# Help!!



## Monath (Apr 20, 2013)

I had my fog light housing melted... One bulb is completely melted and the other is on its way... I recently gapped my spark plugs to .039 on Wednesday. I put in aftermarket yellow bulbs off eBay in and the lenses tinted about 3 months ago. Would tapping my spark plugs overload the fog light bulbs and melt them? The first picture is the driver side that is melted to **** and back. the second one still turns on but is melting the housing around it.. can anyone enlighten me??


----------



## AutumnCruzeRS (Sep 10, 2012)

What bulbs size are you using. Not much help can be done with the housing. Gonna need to replace those. Im sure gapping the spark plugs has nothing to do with this. I tried using bulbs from ebay and they kept burning out in less than a month on me. I now have Hella Optilux Yellow bulbs and no issues.


----------



## sciphi (Aug 26, 2011)

The plugs and the bulbs are 100% gen-u-wine co-inky-dink. Them thar bulbs drew too much powah, and done gone melted yer housin! 

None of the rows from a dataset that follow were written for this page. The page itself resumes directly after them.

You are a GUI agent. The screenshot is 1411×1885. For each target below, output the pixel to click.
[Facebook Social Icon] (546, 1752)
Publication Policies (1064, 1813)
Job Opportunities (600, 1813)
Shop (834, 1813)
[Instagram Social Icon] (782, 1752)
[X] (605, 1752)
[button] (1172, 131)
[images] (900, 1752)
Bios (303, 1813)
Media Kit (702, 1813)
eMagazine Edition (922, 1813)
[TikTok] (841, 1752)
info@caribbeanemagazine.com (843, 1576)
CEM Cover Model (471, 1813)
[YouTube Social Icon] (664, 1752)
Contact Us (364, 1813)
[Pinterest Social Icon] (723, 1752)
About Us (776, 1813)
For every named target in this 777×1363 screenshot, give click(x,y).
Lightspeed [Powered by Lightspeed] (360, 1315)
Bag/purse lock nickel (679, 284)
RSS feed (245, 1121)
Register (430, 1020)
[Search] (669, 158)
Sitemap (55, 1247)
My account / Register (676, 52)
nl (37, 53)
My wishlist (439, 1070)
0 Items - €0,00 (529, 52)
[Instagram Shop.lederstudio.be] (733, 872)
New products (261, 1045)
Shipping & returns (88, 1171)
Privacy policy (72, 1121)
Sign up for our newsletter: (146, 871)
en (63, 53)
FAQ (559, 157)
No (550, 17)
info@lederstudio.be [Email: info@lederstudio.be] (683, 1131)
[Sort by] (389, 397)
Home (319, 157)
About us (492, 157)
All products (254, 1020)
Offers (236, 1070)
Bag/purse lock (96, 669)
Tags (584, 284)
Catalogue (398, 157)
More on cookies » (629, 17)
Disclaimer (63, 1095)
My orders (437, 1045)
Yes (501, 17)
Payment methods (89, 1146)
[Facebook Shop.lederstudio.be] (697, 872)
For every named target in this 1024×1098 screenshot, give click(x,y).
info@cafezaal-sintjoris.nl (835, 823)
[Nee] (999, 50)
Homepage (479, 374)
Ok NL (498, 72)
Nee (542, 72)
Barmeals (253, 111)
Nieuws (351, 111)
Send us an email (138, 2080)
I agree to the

If yer a-wantin JDM yeller fogs, best is to be runnin stock bulbs with yeller film on it. JDM tyte, yo, and no a-burning them thar housins!


----------



## Monath (Apr 20, 2013)

AutumnCruzeRS said:


> What bulbs size are you using.


I'm not sure what wattage they were either way too high or way too low, when I looked I couldn't find the stock Cruze's wattage rating. What's your watt rating on your new ones?

Sent from AutoGuide.com Free App


----------



## sciphi (Aug 26, 2011)

Back to serious, stock H8 is 35 watts. H8 bulbs are pretty junky for output. Not much can be done to improve power without swapping in another housing with something like a H11 that is 55 watts. A wiring upgrade would be needed to run any 55 watt bulbs in appropriate housings.


----------



## Monath (Apr 20, 2013)

I might say ****-it and just get the LED strips now. I see em for $70-130 on ebay.. Anyone think the $70 ones would give me a problem?


----------